Aliados no partido também esperam que ele arbitre a escolha do sucessor de Gleisi Hoffmann na presidência da sigla, em julho de 2025, em favor do prefeito de Araraquara, Edinho Silva, nome da corrente mais próxima a Lula. O centralismo de Lula no PT deixa quase que exclusivamente em suas mãos a tarefa de manter unidas as múltiplas tendências internas. Nos últimos dias, o partido decidiu marcar posição em relação ao governo de coalizão de Lula ao publicar uma resolução com críticas ao corte de gastos, ao comportamento do mercado — que acusa de tentar minar o governo — e ao tratamento dado a outros partidos, chamados de “máquinas municipais de aliados da base, não petistas, e abastecidas com emendas”. De quebra, teve a ideia de apostar na polarização ao convocar mobilização nacional na terça-feira 10, pedindo a prisão de Bolsonaro por tentativa de golpe. O timing não poderia ser pior — com Lula na UTI, as manifestações foram esvaziadas. Na Avenida Paulista, a pregação no carro de som misturou votos de recuperação ao presidente e a defesa do boicote ao pacote de gastos.

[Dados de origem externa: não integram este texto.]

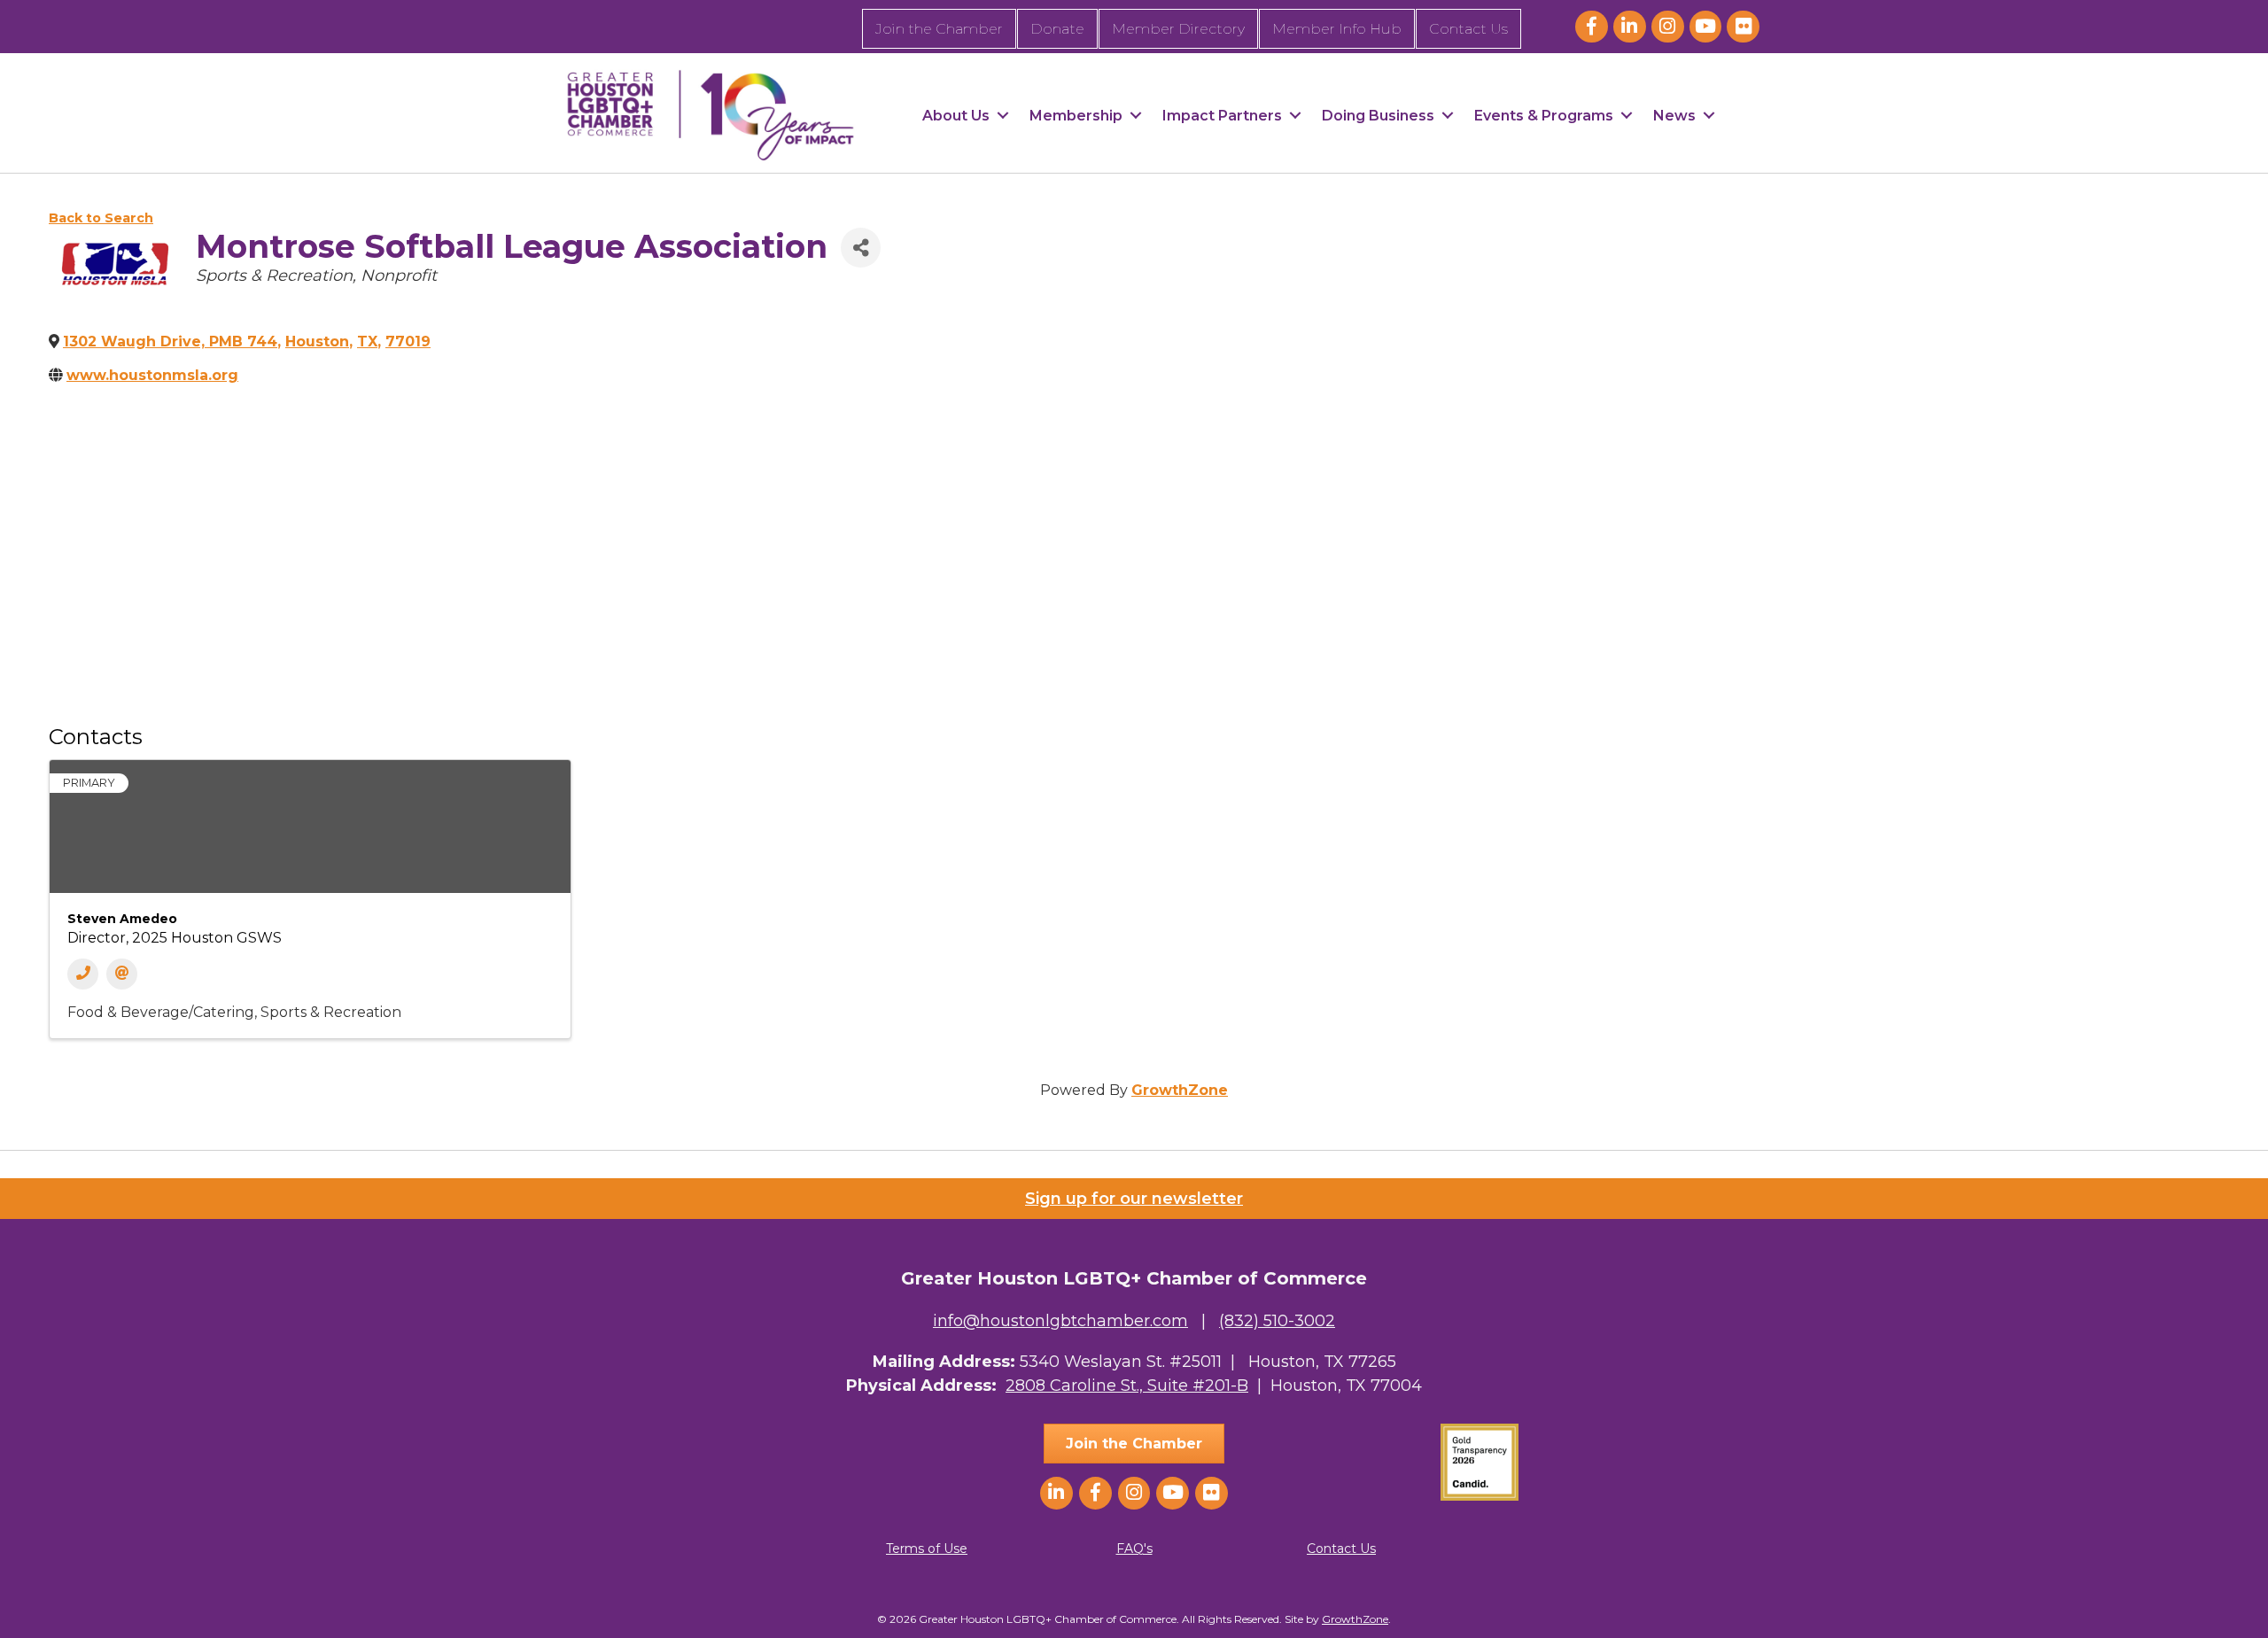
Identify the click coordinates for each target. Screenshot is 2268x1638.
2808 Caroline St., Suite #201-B (1127, 1385)
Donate (1057, 28)
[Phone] (82, 974)
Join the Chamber (939, 28)
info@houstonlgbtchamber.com (1060, 1321)
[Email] (121, 974)
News (1674, 115)
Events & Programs (1543, 115)
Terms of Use (926, 1548)
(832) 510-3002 (1277, 1321)
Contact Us (1468, 28)
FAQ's (1134, 1548)
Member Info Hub (1337, 28)
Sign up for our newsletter (1134, 1198)
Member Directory (1178, 28)
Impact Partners (1222, 115)
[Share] (861, 248)
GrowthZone (1179, 1090)
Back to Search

O que mais preocupa o PT, no entanto, é outra questão: quem poderia assumir o bastão de Lula caso o presidente fique fora em 2026. O debate sobre uma alternativa, que já existia de forma discreta, ganhou força nos corredores. O nome mais forte é o de Haddad, que foi ao segundo turno em 2018, quando Lula estava preso, mas ele é visto com ressalva por alas do PT. Além disso, seu futuro está irremediavelmente atrelado ao desempenho da economia. Pesquisa divulgada pela Quaest na quarta-feira 11 mostra que, a despeito de bons indicadores econômicos, 68% acham que seu poder de compra é menor do que
um ano atrás — o pior resultado da série. O governo é aprovado por 52% da população e reprovado por 47% — o principal problema citado foi a economia (21%). Outra pesquisa do instituto, feita antes da internação de Lula, mostra que 52% do eleitorado acha que ele não deve disputar a reeleição, contra 45% que diz o contrário.